Evrysdi (risdiplam; Genentech, Roche Group), which was recently approved by the FDA for treatment of spinal muscular atrophy in adults and children aged 2 months and older, is now under review to include pre-symptomatic infants younger than 2 months. If approved, risdiplam would be the first medication approved for in-home use to treat pre-symptomatic babies with SMA.
“The results demonstrating that almost all of the pre-symptomatic infants achieved motor milestones comparable to healthy infants is tremendous,” Stuart W. Peltz, PhD, chief executive officer at PTC Therapeutics, said in the release. “The granting of the priority review for Evrysdi recognizes this and the significant need to treat babies with SMA as early as possible.
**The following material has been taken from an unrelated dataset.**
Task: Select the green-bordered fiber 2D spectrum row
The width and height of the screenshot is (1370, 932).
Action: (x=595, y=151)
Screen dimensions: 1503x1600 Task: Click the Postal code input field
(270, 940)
We are proud that such a transformative treatment for patients living with SMA came from our splicing platform.”
The FDA based the priority review designation on interim data derived from RAINBOWFISH, an open-label, single-arm, multicenter study examining the efficacy, safety, pharmacokinetics and pharmacodynamics of risdiplam in pre-symptomatic patients from birth to 6 weeks who have genetically diagnosed SMA.
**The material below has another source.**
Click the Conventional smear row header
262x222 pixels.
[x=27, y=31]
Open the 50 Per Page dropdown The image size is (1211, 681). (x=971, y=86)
Results showed 80% of pre-symptomatic infants with SMA treated with risdiplam for at least 1 year were able to reach developmental landmarks appropriate for the age group, including sitting without support, rolling, crawling and unaided standing and walking.
Risdiplam is designed to treat SMA by increasing and maintaining production of the SMN protein, which is crucial to maintain healthy motor neurons and proper movement. The Roche Group leads the clinical development of risdiplam as part of a collaboration between the SMA Foundation and PTC Therapeutics.